Re: [PATCH v2 1/2] neigh: fix possible DoS due to net iface start/stop loop

From: Christian Brauner
Date: Mon Aug 15 2022 - 05:44:45 EST


On Wed, Aug 10, 2022 at 07:08:39PM +0300, Alexander Mikhalitsyn wrote:
> From: "Denis V. Lunev" <den@xxxxxxxxxx>
>
> Normal processing of ARP request (usually this is Ethernet broadcast
> packet) coming to the host is looking like the following:
> * the packet comes to arp_process() call and is passed through routing
> procedure
> * the request is put into the queue using pneigh_enqueue() if
> corresponding ARP record is not local (common case for container
> records on the host)
> * the request is processed by timer (within 80 jiffies by default) and
> ARP reply is sent from the same arp_process() using
> NEIGH_CB(skb)->flags & LOCALLY_ENQUEUED condition (flag is set inside
> pneigh_enqueue())
>
> And here the problem comes. Linux kernel calls pneigh_queue_purge()
> which destroys the whole queue of ARP requests on ANY network interface
> start/stop event through __neigh_ifdown().
>
> This is actually not a problem within the original world as network
> interface start/stop was accessible to the host 'root' only, which
> could do more destructive things. But the world is changed and there
> are Linux containers available. Here container 'root' has an access
> to this API and could be considered as untrusted user in the hosting
> (container's) world.
>
> Thus there is an attack vector to other containers on node when
> container's root will endlessly start/stop interfaces. We have observed
> similar situation on a real production node when docker container was
> doing such activity and thus other containers on the node become not
> accessible.
>
> The patch proposed doing very simple thing. It drops only packets from
> the same namespace in the pneigh_queue_purge() where network interface
> state change is detected. This is enough to prevent the problem for the
> whole node preserving original semantics of the code.

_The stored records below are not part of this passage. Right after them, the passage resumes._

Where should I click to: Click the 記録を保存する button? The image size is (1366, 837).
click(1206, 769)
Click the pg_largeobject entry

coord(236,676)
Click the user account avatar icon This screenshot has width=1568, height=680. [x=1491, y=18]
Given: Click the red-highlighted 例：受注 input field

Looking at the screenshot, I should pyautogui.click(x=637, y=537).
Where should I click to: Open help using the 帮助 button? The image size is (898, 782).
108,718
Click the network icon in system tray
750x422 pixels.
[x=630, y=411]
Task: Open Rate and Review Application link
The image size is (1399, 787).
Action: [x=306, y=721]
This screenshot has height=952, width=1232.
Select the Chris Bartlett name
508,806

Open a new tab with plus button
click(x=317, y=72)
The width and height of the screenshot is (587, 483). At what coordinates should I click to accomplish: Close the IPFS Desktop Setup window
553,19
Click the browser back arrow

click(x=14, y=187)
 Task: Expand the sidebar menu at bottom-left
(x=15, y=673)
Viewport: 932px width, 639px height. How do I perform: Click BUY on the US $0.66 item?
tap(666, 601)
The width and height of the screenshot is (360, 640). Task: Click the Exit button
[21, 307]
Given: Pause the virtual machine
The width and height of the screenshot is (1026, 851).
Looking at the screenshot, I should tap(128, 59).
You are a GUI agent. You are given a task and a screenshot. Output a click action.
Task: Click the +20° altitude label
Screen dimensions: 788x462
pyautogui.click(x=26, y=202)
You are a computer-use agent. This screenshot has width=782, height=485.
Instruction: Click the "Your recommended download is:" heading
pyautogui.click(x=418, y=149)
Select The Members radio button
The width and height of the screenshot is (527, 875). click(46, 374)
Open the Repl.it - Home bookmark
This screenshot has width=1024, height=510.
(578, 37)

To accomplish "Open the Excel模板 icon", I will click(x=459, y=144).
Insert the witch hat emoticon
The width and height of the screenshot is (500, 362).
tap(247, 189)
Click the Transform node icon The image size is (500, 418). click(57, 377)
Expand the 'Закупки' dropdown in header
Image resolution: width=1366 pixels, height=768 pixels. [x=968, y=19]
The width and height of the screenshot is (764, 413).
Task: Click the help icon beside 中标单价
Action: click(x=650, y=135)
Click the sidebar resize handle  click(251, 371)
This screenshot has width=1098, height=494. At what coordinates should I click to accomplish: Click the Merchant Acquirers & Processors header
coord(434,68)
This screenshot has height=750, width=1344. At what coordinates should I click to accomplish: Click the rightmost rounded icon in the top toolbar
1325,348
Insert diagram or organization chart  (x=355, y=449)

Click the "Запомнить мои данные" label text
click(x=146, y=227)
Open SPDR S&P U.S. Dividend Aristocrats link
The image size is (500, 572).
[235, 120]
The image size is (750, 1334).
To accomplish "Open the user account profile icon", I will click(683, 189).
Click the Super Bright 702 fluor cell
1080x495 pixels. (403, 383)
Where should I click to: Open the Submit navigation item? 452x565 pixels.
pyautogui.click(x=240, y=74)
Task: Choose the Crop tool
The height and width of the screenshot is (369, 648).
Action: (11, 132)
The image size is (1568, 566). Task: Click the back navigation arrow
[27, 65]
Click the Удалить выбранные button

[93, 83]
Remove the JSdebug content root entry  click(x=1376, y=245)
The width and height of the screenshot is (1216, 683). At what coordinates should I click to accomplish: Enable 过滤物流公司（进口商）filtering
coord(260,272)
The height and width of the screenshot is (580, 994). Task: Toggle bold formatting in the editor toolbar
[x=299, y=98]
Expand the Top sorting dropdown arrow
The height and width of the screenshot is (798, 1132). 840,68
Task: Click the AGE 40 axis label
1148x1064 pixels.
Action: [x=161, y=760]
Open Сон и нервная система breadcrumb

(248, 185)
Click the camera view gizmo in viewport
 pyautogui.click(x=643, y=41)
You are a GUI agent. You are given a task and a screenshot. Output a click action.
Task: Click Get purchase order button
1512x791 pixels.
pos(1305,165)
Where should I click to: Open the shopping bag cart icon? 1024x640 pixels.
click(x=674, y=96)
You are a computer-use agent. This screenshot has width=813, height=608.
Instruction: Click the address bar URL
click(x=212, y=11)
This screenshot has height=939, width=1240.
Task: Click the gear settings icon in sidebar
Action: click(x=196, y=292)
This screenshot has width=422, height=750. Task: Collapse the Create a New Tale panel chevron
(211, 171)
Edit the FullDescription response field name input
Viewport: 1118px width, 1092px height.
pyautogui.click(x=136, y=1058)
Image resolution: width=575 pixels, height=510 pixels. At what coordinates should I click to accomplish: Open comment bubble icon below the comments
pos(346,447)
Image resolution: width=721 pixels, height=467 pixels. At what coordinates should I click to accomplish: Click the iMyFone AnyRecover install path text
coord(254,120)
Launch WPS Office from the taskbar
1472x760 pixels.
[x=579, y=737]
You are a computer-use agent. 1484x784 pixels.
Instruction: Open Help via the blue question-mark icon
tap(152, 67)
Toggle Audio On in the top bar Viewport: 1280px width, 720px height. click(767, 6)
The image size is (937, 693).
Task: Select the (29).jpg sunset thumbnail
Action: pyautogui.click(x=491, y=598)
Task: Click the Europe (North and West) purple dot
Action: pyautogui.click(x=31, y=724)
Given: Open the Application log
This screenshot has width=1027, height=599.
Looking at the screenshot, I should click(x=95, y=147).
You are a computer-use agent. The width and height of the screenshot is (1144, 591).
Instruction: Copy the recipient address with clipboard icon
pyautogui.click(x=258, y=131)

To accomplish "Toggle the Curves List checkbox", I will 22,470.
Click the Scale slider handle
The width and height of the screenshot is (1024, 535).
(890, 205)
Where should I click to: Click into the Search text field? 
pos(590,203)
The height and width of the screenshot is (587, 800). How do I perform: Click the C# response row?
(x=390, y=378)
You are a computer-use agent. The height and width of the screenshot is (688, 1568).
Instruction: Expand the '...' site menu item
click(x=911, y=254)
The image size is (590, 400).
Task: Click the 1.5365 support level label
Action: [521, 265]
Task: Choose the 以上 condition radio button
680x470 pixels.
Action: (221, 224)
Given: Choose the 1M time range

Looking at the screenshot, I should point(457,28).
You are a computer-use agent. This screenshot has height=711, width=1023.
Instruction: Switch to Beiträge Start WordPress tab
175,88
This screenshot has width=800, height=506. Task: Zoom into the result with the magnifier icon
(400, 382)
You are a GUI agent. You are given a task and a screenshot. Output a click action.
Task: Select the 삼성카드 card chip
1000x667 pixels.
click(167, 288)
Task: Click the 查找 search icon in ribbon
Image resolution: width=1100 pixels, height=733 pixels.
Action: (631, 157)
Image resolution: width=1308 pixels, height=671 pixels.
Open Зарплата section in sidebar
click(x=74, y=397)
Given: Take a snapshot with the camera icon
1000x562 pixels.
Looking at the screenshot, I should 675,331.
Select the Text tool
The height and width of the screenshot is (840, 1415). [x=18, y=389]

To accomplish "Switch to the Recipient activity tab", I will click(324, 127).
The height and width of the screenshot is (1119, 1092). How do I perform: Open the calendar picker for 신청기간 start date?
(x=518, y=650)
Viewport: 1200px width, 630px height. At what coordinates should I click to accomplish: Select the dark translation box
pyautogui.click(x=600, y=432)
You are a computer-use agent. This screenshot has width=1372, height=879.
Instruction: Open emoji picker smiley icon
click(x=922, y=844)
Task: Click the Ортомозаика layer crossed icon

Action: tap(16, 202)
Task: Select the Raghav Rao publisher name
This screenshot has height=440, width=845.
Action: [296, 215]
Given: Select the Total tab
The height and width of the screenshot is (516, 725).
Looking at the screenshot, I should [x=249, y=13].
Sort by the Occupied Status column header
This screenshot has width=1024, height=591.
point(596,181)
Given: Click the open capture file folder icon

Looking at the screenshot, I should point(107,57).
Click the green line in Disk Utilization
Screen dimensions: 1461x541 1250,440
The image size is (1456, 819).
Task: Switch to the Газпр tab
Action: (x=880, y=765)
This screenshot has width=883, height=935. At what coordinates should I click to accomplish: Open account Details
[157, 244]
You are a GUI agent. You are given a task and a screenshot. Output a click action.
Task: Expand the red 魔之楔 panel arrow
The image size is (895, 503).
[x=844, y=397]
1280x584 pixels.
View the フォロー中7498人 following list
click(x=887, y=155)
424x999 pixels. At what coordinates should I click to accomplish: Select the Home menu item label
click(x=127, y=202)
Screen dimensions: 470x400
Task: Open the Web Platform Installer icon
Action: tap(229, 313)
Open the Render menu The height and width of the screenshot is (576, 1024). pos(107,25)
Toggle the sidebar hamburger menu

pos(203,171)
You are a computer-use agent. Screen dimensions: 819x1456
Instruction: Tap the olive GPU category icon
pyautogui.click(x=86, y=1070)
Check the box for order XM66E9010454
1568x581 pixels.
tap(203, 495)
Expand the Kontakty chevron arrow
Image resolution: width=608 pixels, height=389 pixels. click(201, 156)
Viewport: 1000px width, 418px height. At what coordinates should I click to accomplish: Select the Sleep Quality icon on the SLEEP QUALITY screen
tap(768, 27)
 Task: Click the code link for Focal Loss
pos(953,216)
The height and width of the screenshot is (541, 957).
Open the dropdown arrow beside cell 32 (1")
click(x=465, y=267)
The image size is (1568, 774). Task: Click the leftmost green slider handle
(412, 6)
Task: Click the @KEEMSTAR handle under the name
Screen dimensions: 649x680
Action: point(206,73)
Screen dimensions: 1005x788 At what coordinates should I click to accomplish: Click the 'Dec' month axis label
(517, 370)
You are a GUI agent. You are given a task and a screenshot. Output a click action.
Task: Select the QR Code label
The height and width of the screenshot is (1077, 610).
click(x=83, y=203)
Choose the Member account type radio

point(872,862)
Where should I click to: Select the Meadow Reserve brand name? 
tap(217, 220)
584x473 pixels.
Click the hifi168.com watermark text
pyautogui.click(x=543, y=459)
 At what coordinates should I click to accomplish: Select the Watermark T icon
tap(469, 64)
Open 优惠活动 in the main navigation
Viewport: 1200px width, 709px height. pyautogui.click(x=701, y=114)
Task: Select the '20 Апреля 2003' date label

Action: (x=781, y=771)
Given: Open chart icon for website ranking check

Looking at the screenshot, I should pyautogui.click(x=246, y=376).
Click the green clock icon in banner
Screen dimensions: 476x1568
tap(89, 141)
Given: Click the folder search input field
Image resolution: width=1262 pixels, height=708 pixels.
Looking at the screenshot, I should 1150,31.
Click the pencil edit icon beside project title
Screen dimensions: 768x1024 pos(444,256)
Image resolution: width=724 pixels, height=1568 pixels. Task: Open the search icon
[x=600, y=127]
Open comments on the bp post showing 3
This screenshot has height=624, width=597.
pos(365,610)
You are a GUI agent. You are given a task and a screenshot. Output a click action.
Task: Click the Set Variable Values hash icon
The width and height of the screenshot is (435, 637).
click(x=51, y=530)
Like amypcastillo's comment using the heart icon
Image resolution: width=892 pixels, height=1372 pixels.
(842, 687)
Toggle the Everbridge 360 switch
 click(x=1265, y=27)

This is how I'd do it as well.

>
> v2:
> - do del_timer_sync() if queue is empty after pneigh_queue_purge()
>
> Cc: "David S. Miller" <davem@xxxxxxxxxxxxx>
> Cc: Eric Dumazet <edumazet@xxxxxxxxxx>
> Cc: Jakub Kicinski <kuba@xxxxxxxxxx>
> Cc: Paolo Abeni <pabeni@xxxxxxxxxx>
> Cc: Daniel Borkmann <daniel@xxxxxxxxxxxxx>
> Cc: David Ahern <dsahern@xxxxxxxxxx>
> Cc: Yajun Deng <yajun.deng@xxxxxxxxx>
> Cc: Roopa Prabhu <roopa@xxxxxxxxxx>
> Cc: Christian Brauner <brauner@xxxxxxxxxx>
> Cc: netdev@xxxxxxxxxxxxxxx
> Cc: linux-kernel@xxxxxxxxxxxxxxx
> Cc: Alexey Kuznetsov <kuznet@xxxxxxxxxxxxx>
> Cc: Alexander Mikhalitsyn <alexander.mikhalitsyn@xxxxxxxxxxxxx>
> Cc: Konstantin Khorenko <khorenko@xxxxxxxxxxxxx>
> Cc: kernel@xxxxxxxxxx
> Cc: devel@xxxxxxxxxx
> Investigated-by: Alexander Mikhalitsyn <alexander.mikhalitsyn@xxxxxxxxxxxxx>
> Signed-off-by: Denis V. Lunev <den@xxxxxxxxxx>
> ---
> net/core/neighbour.c | 25 +++++++++++++++++--------
> 1 file changed, 17 insertions(+), 8 deletions(-)
>
> diff --git a/net/core/neighbour.c b/net/core/neighbour.c
> index 54625287ee5b..19d99d1eff53 100644
> --- a/net/core/neighbour.c
> +++ b/net/core/neighbour.c
> @@ -307,14 +307,23 @@ static int neigh_del_timer(struct neighbour *n)
> return 0;
> }
>
> -static void pneigh_queue_purge(struct sk_buff_head *list)
> +static void pneigh_queue_purge(struct sk_buff_head *list, struct net *net)
> {
> + unsigned long flags;
> struct sk_buff *skb;
>
> - while ((skb = skb_dequeue(list)) != NULL) {
> - dev_put(skb->dev);
> - kfree_skb(skb);
> + spin_lock_irqsave(&list->lock, flags);

I'm a bit surprised to see a spinlock held around a while loop walking a
linked list but that seems to be quite common in this file. I take it
the lists are guaranteed to be short.

> + skb = skb_peek(list);
> + while (skb != NULL) {
> + struct sk_buff *skb_next = skb_peek_next(skb, list);
> + if (net == NULL || net_eq(dev_net(skb->dev), net)) {
> + __skb_unlink(skb, list);
> + dev_put(skb->dev);
> + kfree_skb(skb);
> + }
> + skb = skb_next;
> }
> + spin_unlock_irqrestore(&list->lock, flags);
> }
>
> static void neigh_flush_dev(struct neigh_table *tbl, struct net_device *dev,
> @@ -385,9 +394,9 @@ static int __neigh_ifdown(struct neigh_table *tbl, struct net_device *dev,
> write_lock_bh(&tbl->lock);
> neigh_flush_dev(tbl, dev, skip_perm);
> pneigh_ifdown_and_unlock(tbl, dev);
> -
> - del_timer_sync(&tbl->proxy_timer);
> - pneigh_queue_purge(&tbl->proxy_queue);
> + pneigh_queue_purge(&tbl->proxy_queue, dev_net(dev));
> + if (skb_queue_empty_lockless(&tbl->proxy_queue))
> + del_timer_sync(&tbl->proxy_timer);
> return 0;
> }
>
> @@ -1787,7 +1796,7 @@ int neigh_table_clear(int index, struct neigh_table *tbl)
> cancel_delayed_work_sync(&tbl->managed_work);
> cancel_delayed_work_sync(&tbl->gc_work);
> del_timer_sync(&tbl->proxy_timer);
> - pneigh_queue_purge(&tbl->proxy_queue);
> + pneigh_queue_purge(&tbl->proxy_queue, NULL);
> neigh_ifdown(tbl, NULL);
> if (atomic_read(&tbl->entries))
> pr_crit("neighbour leakage\n");
> --
> 2.36.1
>